NEW YORK – Certains économistes négligent l'idée moderne selon laquelle la prospérité d'un pays dépend de l'innovation et l'entrepreneuriat. Ils reprennent à leur compte l'opinion mécaniste selon laquelle la prospérité est une question d'emploi et où l'emploi est déterminé par « demande » : les dépenses publiques, la consommation des ménages et la demande en investissements.

Au sujet de la Grèce, ces économistes font valoir qu'un changement de la politique budgétaire vers « l'austérité » (un secteur public réduit), a amené une déficience accrue de la demande et en conséquence une dépression. Mais une thèse de ce genre interprète mal l'histoire et exagère le pouvoir des dépenses publiques.

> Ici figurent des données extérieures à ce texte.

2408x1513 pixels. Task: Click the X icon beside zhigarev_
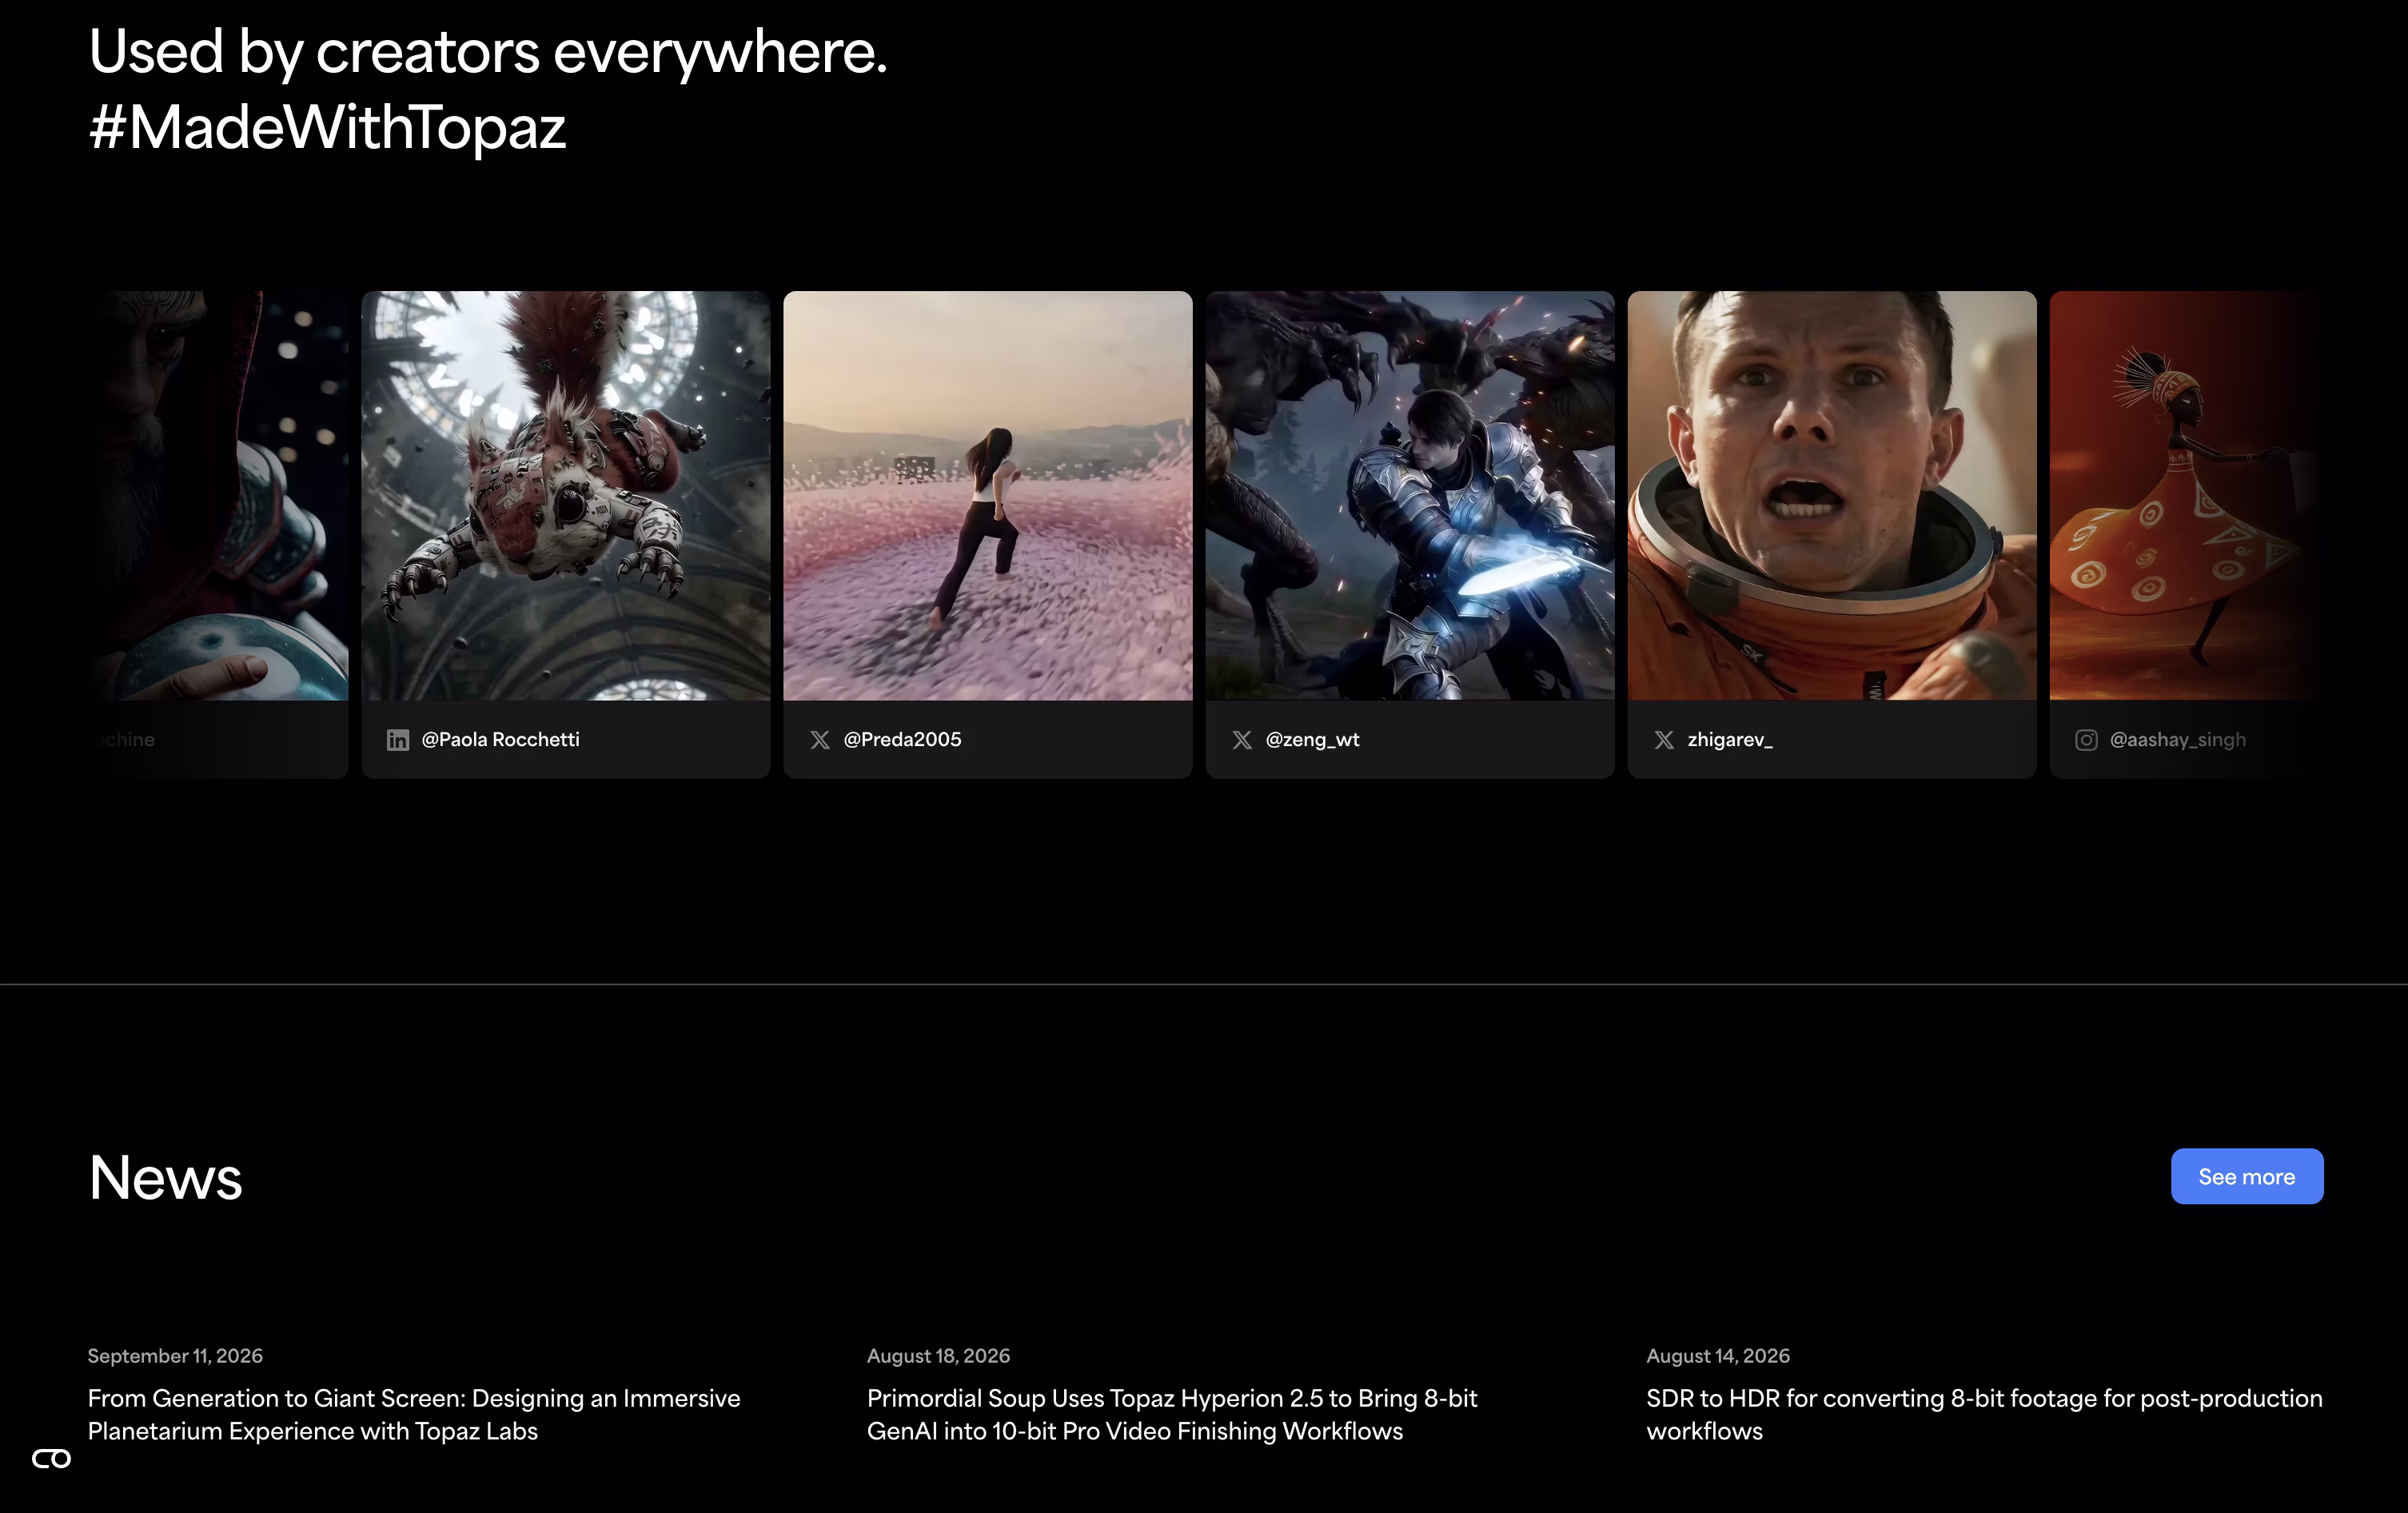(1664, 740)
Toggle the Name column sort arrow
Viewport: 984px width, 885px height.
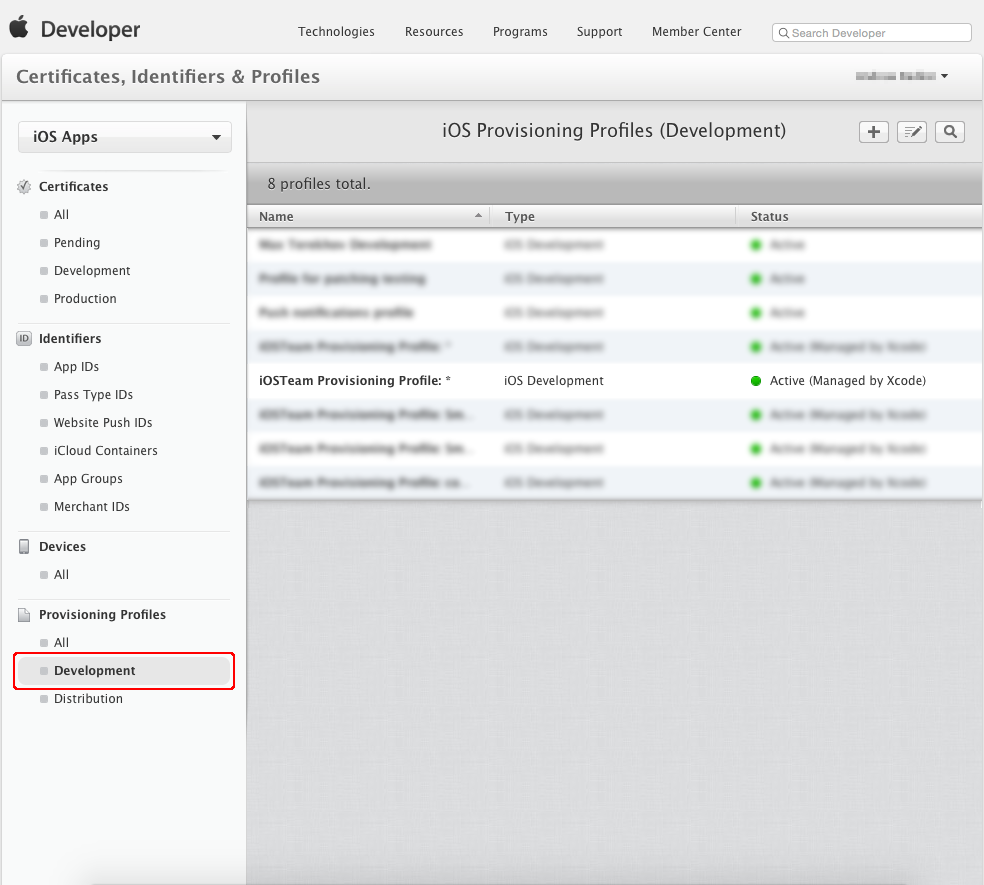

Une grande part de la baisse de l'emploi en Grèce a eu lieu avant les fortes réductions dans les dépenses entre 2012 et 2014 (sans aucun doute à cause de la perte de confiance envers le gouvernement). Les dépenses trimestrielles du gouvernement grec ont atteint un palier d'environ 13,5 milliards d'euros (14,8 milliards de dollars) entre 2009 et 2012, avant de retomber à environ  9,6 milliards d'euros en 2014-2015. Pourtant le nombre de travailleurs a atteint son sommet de 4,5 millions en 2006-2009 et a chuté à 3,6 millions en 2012. Au moment où la Grèce a commencé à réduire son budget, le taux de chômage de 9,6% de la population active en 2009 avait déjà presque atteint son niveau récent de 25,5%.

Ces résultats pèsent lourdement contre l'hypothèse selon laquelle « l'austérité » aurait mis la Grèce dans sa situation actuelle. Ils indiquent que le tournant de la Grèce depuis les fortes dépenses de 2008-2013 n'est pas imputable au chômage de masse actuel.